The imminent arrival of a new decade has got me thinking of the last three times I hit a big something-zero.
I was very excited about reaching 10. I can remember walking down a road in Cheddar and proudly commenting to an adult I was with (I can't recall who) that I was about to reach double figures. Back then getting older was exciting, pushing one closer to a time when you'd be able to do cool more grown-up stuff. Who wouldn't hate being a kid, when this exhilarating, secret adult word was edging ever nearer. For some reason when I think of being 10, I think of myself in my cub uniform, my chest puffed out in pride at my part in this junior paramilitary movement, my shoes polished. I was such a little creepy swot, a literal goody-two-shoes, working hard at school, trying to impress adults - not to say I didn't have my moments of cheekiness and naughtiness, but there I was. Ten, pleased not to be in single figures. A cub. I wonder if I will be as proud to get into triple figures - I feel it's unlikely that I will get to find out.
I can't remember my 20th birthday at all. I don't know if I didn't find it significant or maybe I just got too drunk. I can't imagine that I didn't think I was getting stupidly old. At the age of 20 you seem to think that life is nearly over and that marriage and responsibility and kids are only three or four years away. Well I got that wrong. But I was, I believe, up in Edinburgh for my 20th. It was my first Fringe and I was with the Oxford Theatre Group sleeping in the Masonic lodge,
as I recently mentioned and we went up to Scotland a month early to do all our rehearsals, I suppose because it made it easier and cheaper to have 50 students all in one place. So I think we'd have been up there on July 12th, though I might be wrong as the Fringe started a bit later back then. I really don't recall what we did at all though. I remember my 19th birthday, when I was in California doing Camp America and got handcuffed to a flagpole and I remember my 21st, when the Oxford Revue were playing Cambridge and we drank Newcastle Brown Ale in one of the colleges after our dress rehearsal and stole some signs from our rival University (prying them off the wall - idiots). But my 20th clearly meant little to me. I may try and find my old diaries and see if they illuminate anything, though I think I stopped doing them once I got to University.

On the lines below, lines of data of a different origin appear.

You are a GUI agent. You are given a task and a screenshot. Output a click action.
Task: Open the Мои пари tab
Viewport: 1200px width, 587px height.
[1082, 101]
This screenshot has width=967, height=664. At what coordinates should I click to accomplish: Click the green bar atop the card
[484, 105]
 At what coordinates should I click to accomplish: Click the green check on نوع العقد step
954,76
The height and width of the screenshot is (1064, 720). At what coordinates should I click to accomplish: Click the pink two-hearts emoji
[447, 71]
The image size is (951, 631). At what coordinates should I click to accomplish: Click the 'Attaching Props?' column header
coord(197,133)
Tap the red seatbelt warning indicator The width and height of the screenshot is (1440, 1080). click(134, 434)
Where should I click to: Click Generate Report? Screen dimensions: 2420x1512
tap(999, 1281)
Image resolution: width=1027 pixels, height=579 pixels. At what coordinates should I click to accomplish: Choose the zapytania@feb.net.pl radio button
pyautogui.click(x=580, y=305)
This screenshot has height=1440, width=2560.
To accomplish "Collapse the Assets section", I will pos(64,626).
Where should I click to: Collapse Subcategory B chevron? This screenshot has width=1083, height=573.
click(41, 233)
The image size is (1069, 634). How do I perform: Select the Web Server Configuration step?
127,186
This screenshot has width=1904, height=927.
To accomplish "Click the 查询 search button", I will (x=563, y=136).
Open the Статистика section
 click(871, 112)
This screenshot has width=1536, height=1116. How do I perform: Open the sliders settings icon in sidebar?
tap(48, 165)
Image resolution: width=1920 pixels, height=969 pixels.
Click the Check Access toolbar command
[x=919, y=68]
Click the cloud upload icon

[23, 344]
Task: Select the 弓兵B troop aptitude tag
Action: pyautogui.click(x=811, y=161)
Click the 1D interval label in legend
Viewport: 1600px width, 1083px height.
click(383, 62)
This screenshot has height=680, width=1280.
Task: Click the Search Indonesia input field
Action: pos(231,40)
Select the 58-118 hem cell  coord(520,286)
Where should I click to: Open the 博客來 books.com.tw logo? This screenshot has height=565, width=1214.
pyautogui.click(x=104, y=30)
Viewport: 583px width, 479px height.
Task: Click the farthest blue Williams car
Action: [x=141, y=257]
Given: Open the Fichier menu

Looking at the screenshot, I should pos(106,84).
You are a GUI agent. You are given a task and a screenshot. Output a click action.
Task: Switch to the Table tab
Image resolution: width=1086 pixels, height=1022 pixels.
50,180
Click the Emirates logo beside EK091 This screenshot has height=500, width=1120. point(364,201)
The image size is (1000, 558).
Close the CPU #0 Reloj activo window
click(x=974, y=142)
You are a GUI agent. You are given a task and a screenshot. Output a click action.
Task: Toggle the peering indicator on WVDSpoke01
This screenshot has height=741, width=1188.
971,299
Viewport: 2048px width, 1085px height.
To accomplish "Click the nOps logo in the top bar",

I think I dreaded turning 30 more than I am dreading turning 40, at least it seemed to preoccupy me for months before it happened. Aside from having to write a show about turning 40 it hasn't taken over my life in the same way. I have been busy and it's only in the last couple of weeks that I have started to feel slightly sickened by the concept. But I think the 30s seemed much more monumental to a man in his 20s. I had a party at Goblins, the eccentric wine bar that we used to frequent back in those glory days in Balham. It was good to have a local, where everyone knew your name and Dave and Shiela laid on a buffet for us and I got all my friends together and had a good night. A couple of my friends met for the first time at that party and got together and they are still with each other now and have a small child, so some good came from it all. There were a few parties down there in the mid to late 90s, so they all blend into one a bit.
All my worries about being in my 30s evaporated as soon as they had arrived. I enjoyed them a lot more than my 20s. I didn't really like my 20s, but once you're in your 30s you can be more who you really are.
In some ways that feels like a long time ago, but in others the last ten years have gone pretty quickly.
So hopefully these last minute jitters will pass once the big day has come and gone. Life begins at 40 after all, but maybe it just seems like that because your brain is so raddled with dementia that you can't recall anything that has happened before. Which this entry seems to confirm. I think in three days it is likely that these fleeting reminiscences will be gone too.